[THE PROBLEM]:
While copying the entries exactly, leave out each picture they contain.

[LISTED ENTRIES]:
....

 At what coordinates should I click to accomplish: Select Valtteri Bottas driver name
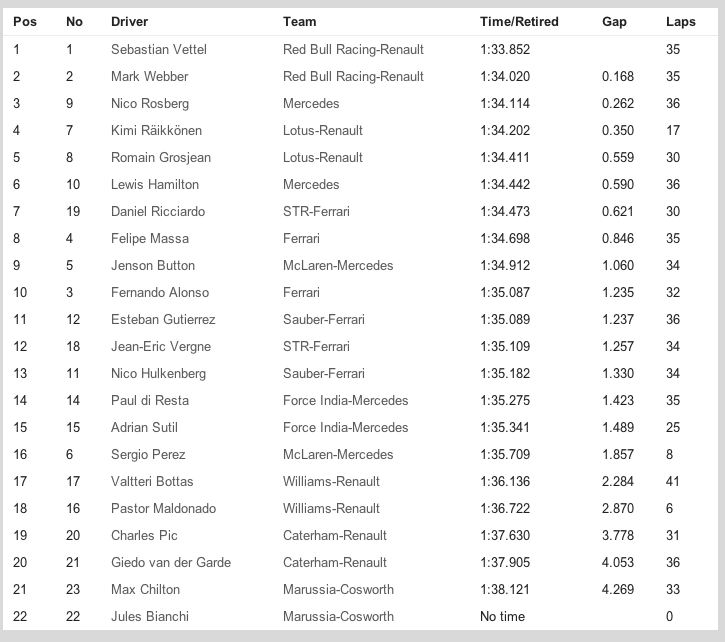(152, 481)
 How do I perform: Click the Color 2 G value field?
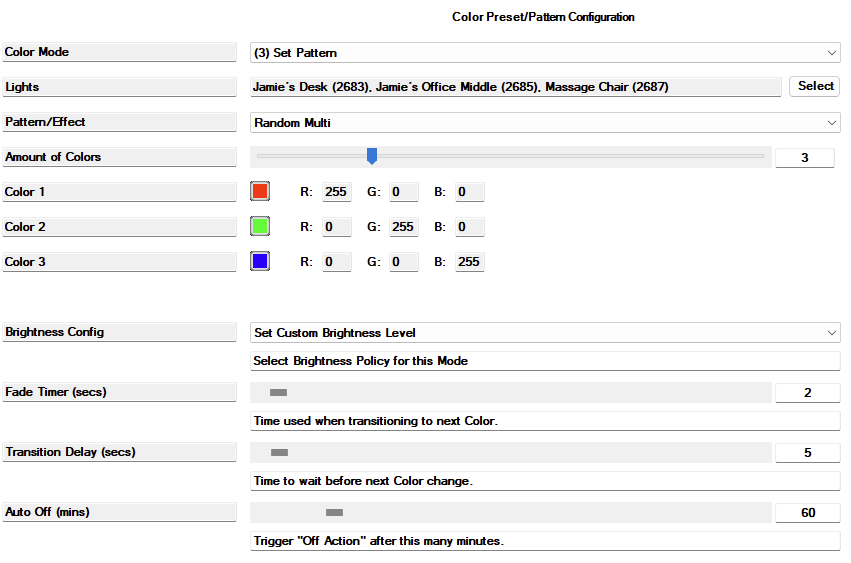(x=403, y=227)
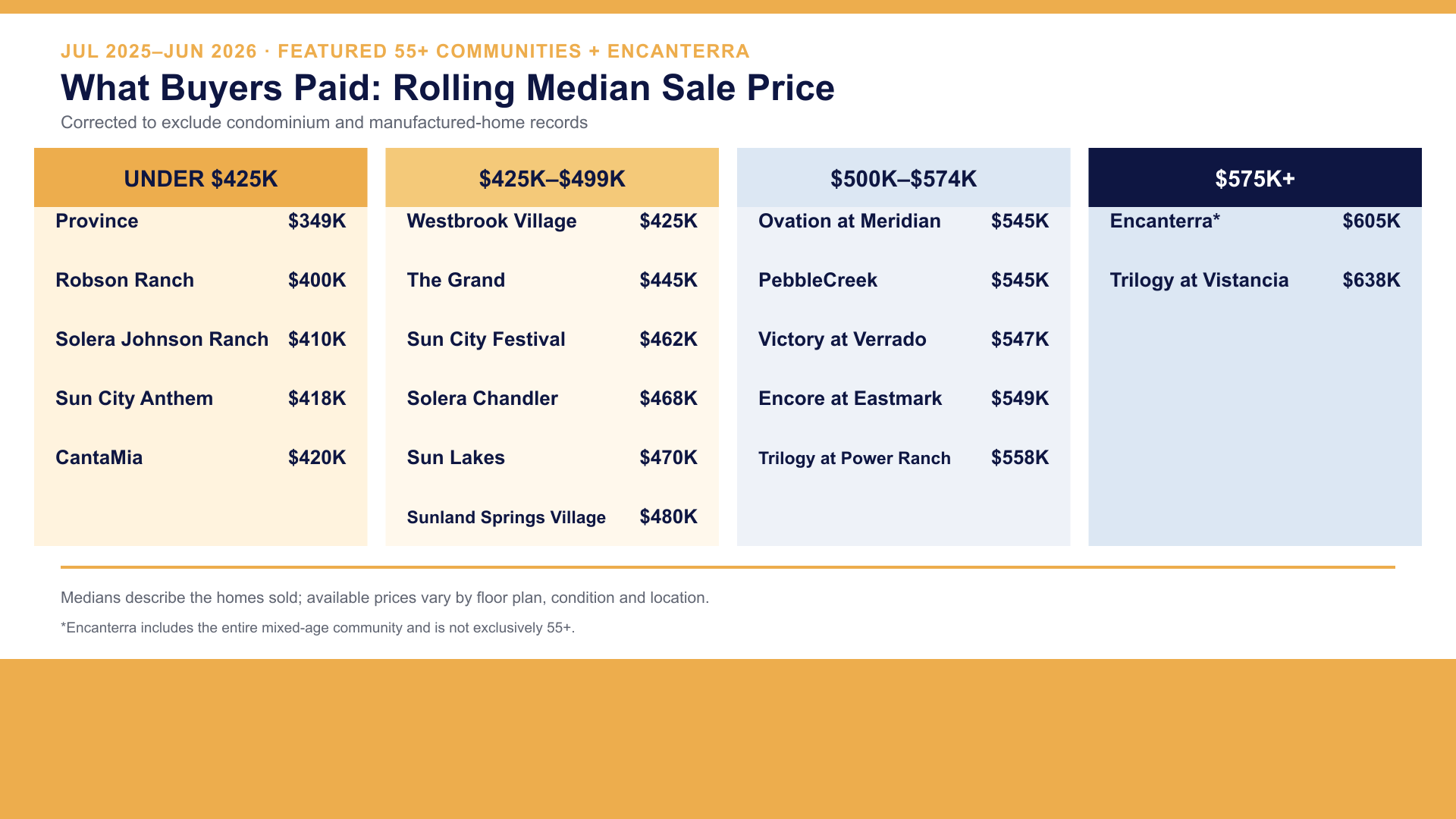Screen dimensions: 1456x819
Task: Select the $425K–$499K column header
Action: pos(552,177)
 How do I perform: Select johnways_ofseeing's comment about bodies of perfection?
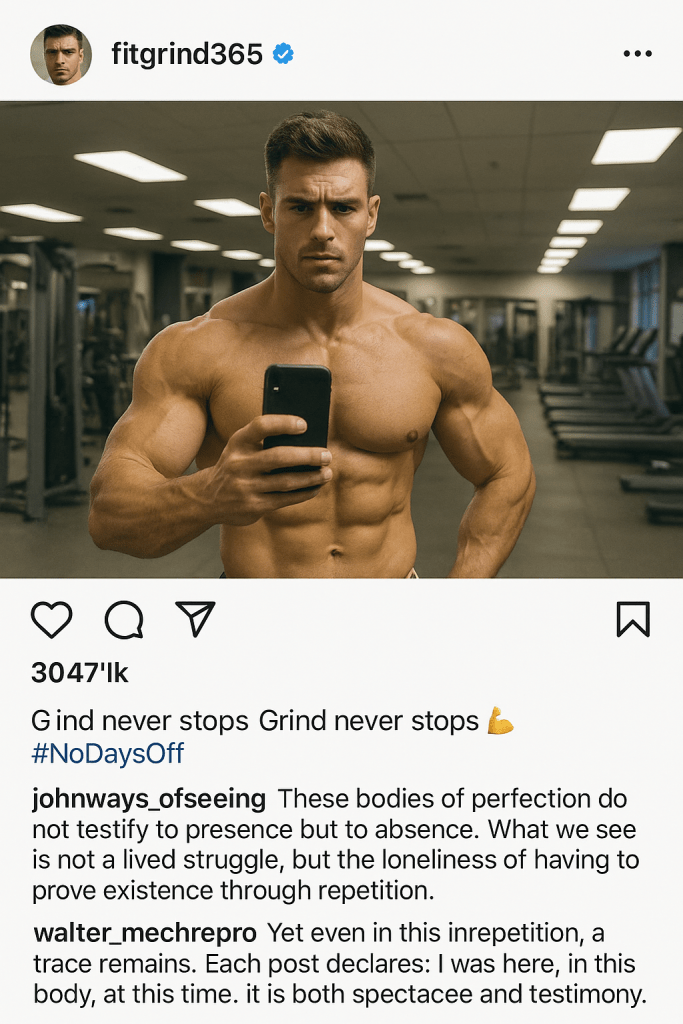(335, 845)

....

[ANSWER BELOW]:
 At what coordinates should I click to accomplish: Select Valtteri Bottas driver name
(152, 481)
 How do I perform: Click the Color 2 G value field?
(x=403, y=227)
Screen dimensions: 1456x819
Task: Select the $425K–$499K column header
Action: pos(552,177)
 How do I perform: Select johnways_ofseeing's comment about bodies of perfection?
(335, 845)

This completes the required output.